Considering the plight of Terry Schiavo
FOR THE RECORD: I don't care what any ex-wives or future wives may say, I WANT TO LIVE... no matter what it takes and no matter how terrible my life may be deemed by others.
Here's why (and it has nothing to do with selfishness or wanting to be a burden on others).
I want to live because God may be teaching me something while I am still alive - or I may be learning something - about myself and suffering, or the people around me, or humanity overall, or the triumph of the spirit in the darkest moments, or who knows what.
And since God has given me life - and given physicians the means to preserve life - I don't think it is my right or place to take that life away... or to allow that life to dissolve simply because it might be an escape from that which is not what I or others might have wanted in the first place.
As long as my heart is beating, it is because God has willed it.
And who am I to second guess His will?
WTSjr
My friend, author-poet Kay Day, e-mails me from Jacksonville:
"...If I'm living, I'll be certain your wishes are followed. I feel the same way.

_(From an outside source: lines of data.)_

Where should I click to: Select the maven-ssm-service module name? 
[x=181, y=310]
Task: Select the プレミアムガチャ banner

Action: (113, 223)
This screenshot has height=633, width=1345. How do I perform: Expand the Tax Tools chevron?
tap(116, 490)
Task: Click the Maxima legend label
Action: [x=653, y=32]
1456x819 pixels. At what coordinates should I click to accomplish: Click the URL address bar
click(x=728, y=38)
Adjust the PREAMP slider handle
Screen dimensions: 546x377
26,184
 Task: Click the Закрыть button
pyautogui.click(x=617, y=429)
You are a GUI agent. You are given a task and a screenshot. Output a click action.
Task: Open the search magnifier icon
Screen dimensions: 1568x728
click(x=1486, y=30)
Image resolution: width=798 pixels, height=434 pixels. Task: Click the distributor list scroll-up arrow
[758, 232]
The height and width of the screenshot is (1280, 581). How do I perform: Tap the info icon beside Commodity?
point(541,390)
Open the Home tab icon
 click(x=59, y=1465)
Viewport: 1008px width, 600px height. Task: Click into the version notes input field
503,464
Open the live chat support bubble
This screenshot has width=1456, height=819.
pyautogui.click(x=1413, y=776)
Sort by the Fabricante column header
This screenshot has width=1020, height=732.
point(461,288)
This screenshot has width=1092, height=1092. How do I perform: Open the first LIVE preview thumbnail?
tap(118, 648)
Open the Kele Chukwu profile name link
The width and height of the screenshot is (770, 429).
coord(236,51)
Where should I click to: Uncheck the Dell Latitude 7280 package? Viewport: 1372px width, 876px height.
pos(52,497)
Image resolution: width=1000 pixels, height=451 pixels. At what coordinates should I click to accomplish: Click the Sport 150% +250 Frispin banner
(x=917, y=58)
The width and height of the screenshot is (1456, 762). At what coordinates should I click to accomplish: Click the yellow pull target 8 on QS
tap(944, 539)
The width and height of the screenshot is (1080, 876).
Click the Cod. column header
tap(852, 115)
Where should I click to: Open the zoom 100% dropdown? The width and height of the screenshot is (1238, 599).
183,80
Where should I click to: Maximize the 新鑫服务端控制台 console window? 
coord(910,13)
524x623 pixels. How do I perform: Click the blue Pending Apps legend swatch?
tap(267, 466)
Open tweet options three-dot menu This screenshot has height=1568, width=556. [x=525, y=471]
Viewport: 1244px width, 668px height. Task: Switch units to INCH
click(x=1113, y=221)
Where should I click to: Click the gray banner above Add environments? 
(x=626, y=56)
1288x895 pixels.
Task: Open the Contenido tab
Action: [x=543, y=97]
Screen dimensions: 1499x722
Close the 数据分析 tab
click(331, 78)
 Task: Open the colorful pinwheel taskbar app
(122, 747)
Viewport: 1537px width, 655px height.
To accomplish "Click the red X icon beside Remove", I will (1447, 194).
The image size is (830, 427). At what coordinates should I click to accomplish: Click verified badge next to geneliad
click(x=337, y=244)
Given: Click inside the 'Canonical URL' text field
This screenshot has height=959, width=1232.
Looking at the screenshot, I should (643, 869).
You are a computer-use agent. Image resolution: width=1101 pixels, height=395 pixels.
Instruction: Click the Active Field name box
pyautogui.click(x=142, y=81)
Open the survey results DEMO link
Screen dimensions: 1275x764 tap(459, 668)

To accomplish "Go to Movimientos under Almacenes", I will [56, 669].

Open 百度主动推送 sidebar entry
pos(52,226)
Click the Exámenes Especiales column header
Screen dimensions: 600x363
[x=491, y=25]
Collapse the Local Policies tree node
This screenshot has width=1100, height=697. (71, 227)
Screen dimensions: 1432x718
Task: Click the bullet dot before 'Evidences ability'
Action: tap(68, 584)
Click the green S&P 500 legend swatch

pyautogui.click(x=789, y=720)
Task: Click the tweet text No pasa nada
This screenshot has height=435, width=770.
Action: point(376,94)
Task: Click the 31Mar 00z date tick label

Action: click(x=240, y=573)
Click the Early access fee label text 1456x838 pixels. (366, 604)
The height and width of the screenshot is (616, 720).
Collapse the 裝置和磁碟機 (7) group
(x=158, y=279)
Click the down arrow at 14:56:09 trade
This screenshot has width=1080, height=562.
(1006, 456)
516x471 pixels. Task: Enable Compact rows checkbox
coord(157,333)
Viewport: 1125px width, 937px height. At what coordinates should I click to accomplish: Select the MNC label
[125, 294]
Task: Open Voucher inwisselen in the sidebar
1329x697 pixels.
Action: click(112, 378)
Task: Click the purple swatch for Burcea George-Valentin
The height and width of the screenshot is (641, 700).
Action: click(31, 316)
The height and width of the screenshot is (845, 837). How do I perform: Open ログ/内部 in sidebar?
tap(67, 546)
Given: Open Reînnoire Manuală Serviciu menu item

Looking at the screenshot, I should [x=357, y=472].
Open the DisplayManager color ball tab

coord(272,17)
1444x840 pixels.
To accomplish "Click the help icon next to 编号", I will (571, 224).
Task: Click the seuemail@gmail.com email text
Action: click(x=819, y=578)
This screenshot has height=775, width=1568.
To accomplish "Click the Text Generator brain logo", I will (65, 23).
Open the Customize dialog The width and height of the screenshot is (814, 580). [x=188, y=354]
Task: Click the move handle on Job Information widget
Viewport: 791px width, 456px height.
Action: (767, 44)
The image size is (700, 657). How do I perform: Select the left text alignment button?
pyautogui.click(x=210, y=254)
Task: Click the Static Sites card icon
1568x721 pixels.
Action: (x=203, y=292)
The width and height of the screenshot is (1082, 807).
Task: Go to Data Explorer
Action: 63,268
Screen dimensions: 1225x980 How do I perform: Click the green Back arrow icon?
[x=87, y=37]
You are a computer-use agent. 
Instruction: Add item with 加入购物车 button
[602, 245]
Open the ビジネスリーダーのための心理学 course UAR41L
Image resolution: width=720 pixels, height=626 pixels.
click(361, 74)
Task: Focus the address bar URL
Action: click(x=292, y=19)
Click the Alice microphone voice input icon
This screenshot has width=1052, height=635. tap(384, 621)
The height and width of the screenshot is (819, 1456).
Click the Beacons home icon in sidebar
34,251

I've expressed my feelings to my family and written them into my will.
What the medical establishment and Schaivo's estranged husband are doing is murder.
I cannot reconcile the fact they are removing her feeding tube. But to withhold water from a dying woman is barbaric. If she were from a foreign country, the popular press would be up in arms.
In my opinion, her husband has abandoned her, having fathered children by another woman. He should have done the honorable thing and divorced her long ago. He is, in a moral sense, a bigamist.
I do not believe the polls accurate. I have found only one person, of many with whom I've spoken, who believes Terry Schiavo should be euthanized. That's what the establishment is doing.
It speaks to the heart of a judicial system that lacks compassion, except for the very wealthy."